▸ **Document text**
# What is a "cereal box" license plate?



## frankabr. (Nov 21, 2011)

What is a cereal box license plate?   Were they real license plates for bicycles?   Did they have different numbers on each one?   Weren't there real license plates issued by different cities?

Someone please educate me.

F.A.


----------



## Gordon (Nov 21, 2011)

*plates*

In 1953 and 1954 Wheaties cereal boxes contained little license plates for each state, the Canadian provinces and some US Holdings - one per box. You could also order sets of the plates directly from General Mills. These plates are frequently found on web auctions, at flea markets, etc. They are all dated 1953 or 1954. In the late 70's, early 80's there was another set of state plates issued through cereal boxes. These are more rectancular than the 53-54 series. In addition, almost all cities of any size issued registration plates for bicycles. This started almost as soon as bicycles hit the streets and continues to this day. They originally were metal of varying shapes and sizes and eventually evolved to a "sticker". During the war years (wwII) some were made of a fiberboard material. A fellow in Montana has published a book on bicycle license plates.


----------



## Freqman1 (Nov 22, 2011)

Gordon--great write up. Here are a couple I have on my bikes. The first is a '53 Nevada plate on my '53 Luxury Liner. The second is a '54 South Carolina on my '54 Black Phantom. I purposely looked for the colors/years to match the bikes. v/r Shawn


----------



## fattommy (Nov 22, 2011)

*Cereal box plates*

Here's a picture of the plate on my old beater straightbar.  I like this one because my bike is a '50 so it sort of fits.
Tommy


----------

▸ **Dataset section**
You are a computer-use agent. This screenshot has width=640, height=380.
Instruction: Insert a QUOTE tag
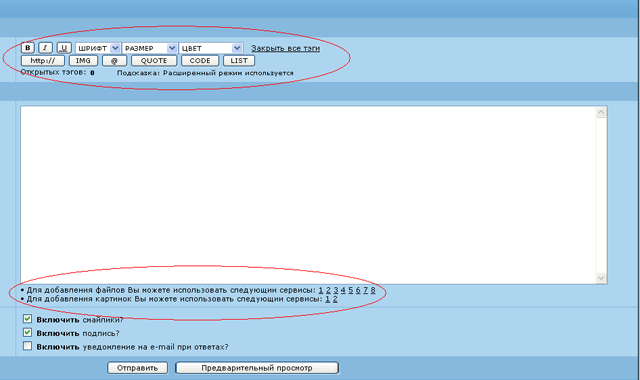point(154,61)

▸ **Job**
Please reproduce, word for word, the stretch of the cereal box license plate thread from "## frankabr. (Nov" through "Gordon (Nov 21, 2011)".

▸ **The answer**
## frankabr. (Nov 21, 2011)

What is a cereal box license plate?   Were they real license plates for bicycles?   Did they have different numbers on each one?   Weren't there real license plates issued by different cities?

Someone please educate me.

F.A.


----------



## Gordon (Nov 21, 2011)